- _DATA LISTING_:
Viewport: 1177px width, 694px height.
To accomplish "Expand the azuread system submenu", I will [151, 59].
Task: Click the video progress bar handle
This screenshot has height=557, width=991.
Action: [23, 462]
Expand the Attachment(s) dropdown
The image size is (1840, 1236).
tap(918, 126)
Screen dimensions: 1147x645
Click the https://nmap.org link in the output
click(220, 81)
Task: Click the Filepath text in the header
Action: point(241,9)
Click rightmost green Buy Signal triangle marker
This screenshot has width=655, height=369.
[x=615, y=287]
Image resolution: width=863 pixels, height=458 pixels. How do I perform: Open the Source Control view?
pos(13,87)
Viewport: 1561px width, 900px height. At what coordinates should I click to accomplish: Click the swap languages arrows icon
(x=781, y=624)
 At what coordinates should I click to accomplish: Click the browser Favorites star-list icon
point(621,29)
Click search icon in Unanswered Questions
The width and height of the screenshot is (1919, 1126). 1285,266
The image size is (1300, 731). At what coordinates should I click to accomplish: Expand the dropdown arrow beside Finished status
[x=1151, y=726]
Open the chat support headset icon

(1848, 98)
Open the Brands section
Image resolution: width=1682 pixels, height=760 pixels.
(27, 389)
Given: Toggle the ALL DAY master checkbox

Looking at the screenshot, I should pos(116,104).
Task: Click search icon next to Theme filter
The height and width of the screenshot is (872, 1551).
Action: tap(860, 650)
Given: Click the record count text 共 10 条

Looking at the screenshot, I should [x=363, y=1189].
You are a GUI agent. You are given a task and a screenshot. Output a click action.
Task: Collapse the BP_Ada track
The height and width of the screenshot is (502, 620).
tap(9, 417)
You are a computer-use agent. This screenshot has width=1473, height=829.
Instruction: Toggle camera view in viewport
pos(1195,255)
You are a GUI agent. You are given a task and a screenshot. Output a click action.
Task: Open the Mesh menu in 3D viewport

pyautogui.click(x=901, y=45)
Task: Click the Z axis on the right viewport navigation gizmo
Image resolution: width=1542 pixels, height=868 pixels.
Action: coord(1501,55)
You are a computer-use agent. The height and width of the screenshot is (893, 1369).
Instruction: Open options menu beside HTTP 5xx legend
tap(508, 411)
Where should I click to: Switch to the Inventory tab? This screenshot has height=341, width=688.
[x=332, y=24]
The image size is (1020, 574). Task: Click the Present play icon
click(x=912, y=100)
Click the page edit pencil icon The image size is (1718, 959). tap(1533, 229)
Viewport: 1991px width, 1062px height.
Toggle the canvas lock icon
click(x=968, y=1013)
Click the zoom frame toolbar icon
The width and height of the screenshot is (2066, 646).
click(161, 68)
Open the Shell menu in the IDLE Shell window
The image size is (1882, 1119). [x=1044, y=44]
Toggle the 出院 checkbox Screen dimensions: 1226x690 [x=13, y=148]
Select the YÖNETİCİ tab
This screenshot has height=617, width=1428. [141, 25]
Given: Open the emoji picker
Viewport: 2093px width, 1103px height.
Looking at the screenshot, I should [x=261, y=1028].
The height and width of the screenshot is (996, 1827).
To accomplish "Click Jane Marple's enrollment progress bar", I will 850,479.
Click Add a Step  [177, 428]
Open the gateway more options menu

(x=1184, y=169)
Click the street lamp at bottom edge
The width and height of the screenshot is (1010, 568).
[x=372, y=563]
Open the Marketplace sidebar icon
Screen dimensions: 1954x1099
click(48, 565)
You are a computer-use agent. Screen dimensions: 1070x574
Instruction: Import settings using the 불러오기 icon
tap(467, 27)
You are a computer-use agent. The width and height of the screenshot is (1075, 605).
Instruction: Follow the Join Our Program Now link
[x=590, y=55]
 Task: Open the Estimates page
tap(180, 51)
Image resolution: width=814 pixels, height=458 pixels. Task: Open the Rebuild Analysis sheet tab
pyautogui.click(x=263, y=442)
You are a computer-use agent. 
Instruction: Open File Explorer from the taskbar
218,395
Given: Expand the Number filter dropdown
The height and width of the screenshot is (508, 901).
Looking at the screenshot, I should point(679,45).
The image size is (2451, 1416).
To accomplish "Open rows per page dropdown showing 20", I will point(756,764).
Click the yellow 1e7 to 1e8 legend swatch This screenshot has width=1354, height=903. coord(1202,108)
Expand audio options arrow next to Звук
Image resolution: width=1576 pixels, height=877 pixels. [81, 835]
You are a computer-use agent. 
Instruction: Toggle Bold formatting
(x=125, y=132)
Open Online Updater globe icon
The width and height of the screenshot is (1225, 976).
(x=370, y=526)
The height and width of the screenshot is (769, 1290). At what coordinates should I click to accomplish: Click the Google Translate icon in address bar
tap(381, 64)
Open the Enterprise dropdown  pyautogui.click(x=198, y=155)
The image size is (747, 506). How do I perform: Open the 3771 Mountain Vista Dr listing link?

- _EXERCISE_:
Each line above that includes "agent" should be shown.

- _RESPONSE TO THIS TASK_:
You are a GUI agent. You are given a task and a screenshot. Output a click action.
You are a computer-use agent. This screenshot has width=1473, height=829.
You are a GUI agent. You are given a task and a screenshot. Output a click action.
You are a computer-use agent. The height and width of the screenshot is (893, 1369).
You are a computer-use agent. Screen dimensions: 1070x574
You are a computer-use agent. The width and height of the screenshot is (1075, 605).
You are a computer-use agent. 
You are a computer-use agent. 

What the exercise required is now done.